:: EXERCISE MATERIALS

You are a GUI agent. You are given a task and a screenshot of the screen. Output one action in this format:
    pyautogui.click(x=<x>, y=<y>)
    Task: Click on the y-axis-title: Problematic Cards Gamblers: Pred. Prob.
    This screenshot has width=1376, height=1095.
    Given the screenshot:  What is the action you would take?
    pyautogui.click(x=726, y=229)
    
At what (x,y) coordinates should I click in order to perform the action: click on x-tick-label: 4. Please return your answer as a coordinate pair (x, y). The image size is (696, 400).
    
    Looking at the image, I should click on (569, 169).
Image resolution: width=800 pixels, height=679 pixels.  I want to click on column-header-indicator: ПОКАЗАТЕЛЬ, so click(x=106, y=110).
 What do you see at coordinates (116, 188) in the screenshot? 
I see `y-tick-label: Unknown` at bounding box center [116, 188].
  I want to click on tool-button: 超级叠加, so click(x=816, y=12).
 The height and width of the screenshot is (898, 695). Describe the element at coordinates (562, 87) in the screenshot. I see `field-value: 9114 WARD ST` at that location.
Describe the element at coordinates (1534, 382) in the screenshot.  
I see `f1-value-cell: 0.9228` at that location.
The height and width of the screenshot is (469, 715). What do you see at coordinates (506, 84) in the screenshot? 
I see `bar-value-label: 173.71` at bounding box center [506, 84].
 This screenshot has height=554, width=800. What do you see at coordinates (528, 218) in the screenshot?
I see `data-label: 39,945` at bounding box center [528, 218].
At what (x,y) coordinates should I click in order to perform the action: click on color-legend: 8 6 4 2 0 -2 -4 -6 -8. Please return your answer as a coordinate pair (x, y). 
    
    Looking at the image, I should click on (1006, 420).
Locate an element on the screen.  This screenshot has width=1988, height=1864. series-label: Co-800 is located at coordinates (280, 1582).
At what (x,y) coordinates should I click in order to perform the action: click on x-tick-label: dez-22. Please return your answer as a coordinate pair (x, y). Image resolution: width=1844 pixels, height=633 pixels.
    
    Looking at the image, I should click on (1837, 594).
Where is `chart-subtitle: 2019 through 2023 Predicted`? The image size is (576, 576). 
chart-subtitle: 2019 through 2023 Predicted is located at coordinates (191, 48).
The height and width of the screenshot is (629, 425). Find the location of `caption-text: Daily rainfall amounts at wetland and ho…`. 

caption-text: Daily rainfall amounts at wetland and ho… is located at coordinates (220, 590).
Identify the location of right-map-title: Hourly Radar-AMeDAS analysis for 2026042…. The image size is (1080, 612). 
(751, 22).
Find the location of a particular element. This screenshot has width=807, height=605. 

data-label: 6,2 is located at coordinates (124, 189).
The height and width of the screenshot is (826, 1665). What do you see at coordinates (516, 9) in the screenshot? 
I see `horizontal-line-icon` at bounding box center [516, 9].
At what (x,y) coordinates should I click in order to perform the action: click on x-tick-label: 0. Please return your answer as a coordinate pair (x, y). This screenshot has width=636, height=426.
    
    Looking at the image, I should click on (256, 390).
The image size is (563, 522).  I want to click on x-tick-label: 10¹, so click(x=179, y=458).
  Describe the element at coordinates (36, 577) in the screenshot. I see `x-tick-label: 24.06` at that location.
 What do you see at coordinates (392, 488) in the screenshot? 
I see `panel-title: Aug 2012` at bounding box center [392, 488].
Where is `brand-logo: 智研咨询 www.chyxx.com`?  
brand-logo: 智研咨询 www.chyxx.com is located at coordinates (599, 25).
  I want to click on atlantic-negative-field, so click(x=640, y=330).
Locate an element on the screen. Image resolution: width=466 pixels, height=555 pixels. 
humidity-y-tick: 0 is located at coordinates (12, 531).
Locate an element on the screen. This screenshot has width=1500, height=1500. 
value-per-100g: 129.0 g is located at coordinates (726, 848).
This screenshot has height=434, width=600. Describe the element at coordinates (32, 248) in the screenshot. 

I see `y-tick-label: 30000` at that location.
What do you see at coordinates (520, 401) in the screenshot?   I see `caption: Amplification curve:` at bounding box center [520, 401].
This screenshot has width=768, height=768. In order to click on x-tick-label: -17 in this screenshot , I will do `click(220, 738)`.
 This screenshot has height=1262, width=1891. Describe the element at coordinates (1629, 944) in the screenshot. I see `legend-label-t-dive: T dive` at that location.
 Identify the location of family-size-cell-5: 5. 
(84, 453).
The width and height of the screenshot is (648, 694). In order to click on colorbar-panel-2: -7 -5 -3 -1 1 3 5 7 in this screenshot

::::

Can you turn all the lines above into a numbered list, leaving out any blank ones?

EXPECTED OUTPUT:
1. You are a GUI agent. You are given a task and a screenshot of the screen. Output one action in this format:
2.     pyautogui.click(x=<x>, y=<y>)
3.     Task: Click on the y-axis-title: Problematic Cards Gamblers: Pred. Prob.
4.     This screenshot has width=1376, height=1095.
5.     Given the screenshot:  What is the action you would take?
6.     pyautogui.click(x=726, y=229)
7. At what (x,y) coordinates should I click in order to perform the action: click on x-tick-label: 4. Please return your answer as a coordinate pair (x, y). The image size is (696, 400).
8.     Looking at the image, I should click on (569, 169).
9. Image resolution: width=800 pixels, height=679 pixels.  I want to click on column-header-indicator: ПОКАЗАТЕЛЬ, so click(x=106, y=110).
10.  What do you see at coordinates (116, 188) in the screenshot? 
11. I see `y-tick-label: Unknown` at bounding box center [116, 188].
12.   I want to click on tool-button: 超级叠加, so click(x=816, y=12).
13.  The height and width of the screenshot is (898, 695). Describe the element at coordinates (562, 87) in the screenshot. I see `field-value: 9114 WARD ST` at that location.
14. Describe the element at coordinates (1534, 382) in the screenshot.  
15. I see `f1-value-cell: 0.9228` at that location.
16. The height and width of the screenshot is (469, 715). What do you see at coordinates (506, 84) in the screenshot? 
17. I see `bar-value-label: 173.71` at bounding box center [506, 84].
18.  This screenshot has height=554, width=800. What do you see at coordinates (528, 218) in the screenshot?
19. I see `data-label: 39,945` at bounding box center [528, 218].
20. At what (x,y) coordinates should I click in order to perform the action: click on color-legend: 8 6 4 2 0 -2 -4 -6 -8. Please return your answer as a coordinate pair (x, y). 
21.     Looking at the image, I should click on (1006, 420).
22. Locate an element on the screen.  This screenshot has width=1988, height=1864. series-label: Co-800 is located at coordinates (280, 1582).
23. At what (x,y) coordinates should I click in order to perform the action: click on x-tick-label: dez-22. Please return your answer as a coordinate pair (x, y). Image resolution: width=1844 pixels, height=633 pixels.
24.     Looking at the image, I should click on (1837, 594).
25. Where is `chart-subtitle: 2019 through 2023 Predicted`? The image size is (576, 576). 
26. chart-subtitle: 2019 through 2023 Predicted is located at coordinates (191, 48).
27. The height and width of the screenshot is (629, 425). Find the location of `caption-text: Daily rainfall amounts at wetland and ho…`. 
28. caption-text: Daily rainfall amounts at wetland and ho… is located at coordinates (220, 590).
29. Identify the location of right-map-title: Hourly Radar-AMeDAS analysis for 2026042…. The image size is (1080, 612). 
30. (751, 22).
31. Find the location of a particular element. This screenshot has width=807, height=605. 
32. data-label: 6,2 is located at coordinates (124, 189).
33. The height and width of the screenshot is (826, 1665). What do you see at coordinates (516, 9) in the screenshot? 
34. I see `horizontal-line-icon` at bounding box center [516, 9].
35. At what (x,y) coordinates should I click in order to perform the action: click on x-tick-label: 0. Please return your answer as a coordinate pair (x, y). This screenshot has width=636, height=426.
36.     Looking at the image, I should click on (256, 390).
37. The image size is (563, 522).  I want to click on x-tick-label: 10¹, so click(x=179, y=458).
38.   Describe the element at coordinates (36, 577) in the screenshot. I see `x-tick-label: 24.06` at that location.
39.  What do you see at coordinates (392, 488) in the screenshot? 
40. I see `panel-title: Aug 2012` at bounding box center [392, 488].
41. Where is `brand-logo: 智研咨询 www.chyxx.com`?  
42. brand-logo: 智研咨询 www.chyxx.com is located at coordinates (599, 25).
43.   I want to click on atlantic-negative-field, so click(x=640, y=330).
44. Locate an element on the screen. Image resolution: width=466 pixels, height=555 pixels. 
45. humidity-y-tick: 0 is located at coordinates (12, 531).
46. Locate an element on the screen. This screenshot has width=1500, height=1500. 
47. value-per-100g: 129.0 g is located at coordinates (726, 848).
48. This screenshot has height=434, width=600. Describe the element at coordinates (32, 248) in the screenshot. 
49. I see `y-tick-label: 30000` at that location.
50. What do you see at coordinates (520, 401) in the screenshot?   I see `caption: Amplification curve:` at bounding box center [520, 401].
51. This screenshot has width=768, height=768. In order to click on x-tick-label: -17 in this screenshot , I will do `click(220, 738)`.
52.  This screenshot has height=1262, width=1891. Describe the element at coordinates (1629, 944) in the screenshot. I see `legend-label-t-dive: T dive` at that location.
53.  Identify the location of family-size-cell-5: 5. 
54. (84, 453).
55. The width and height of the screenshot is (648, 694). In order to click on colorbar-panel-2: -7 -5 -3 -1 1 3 5 7 in this screenshot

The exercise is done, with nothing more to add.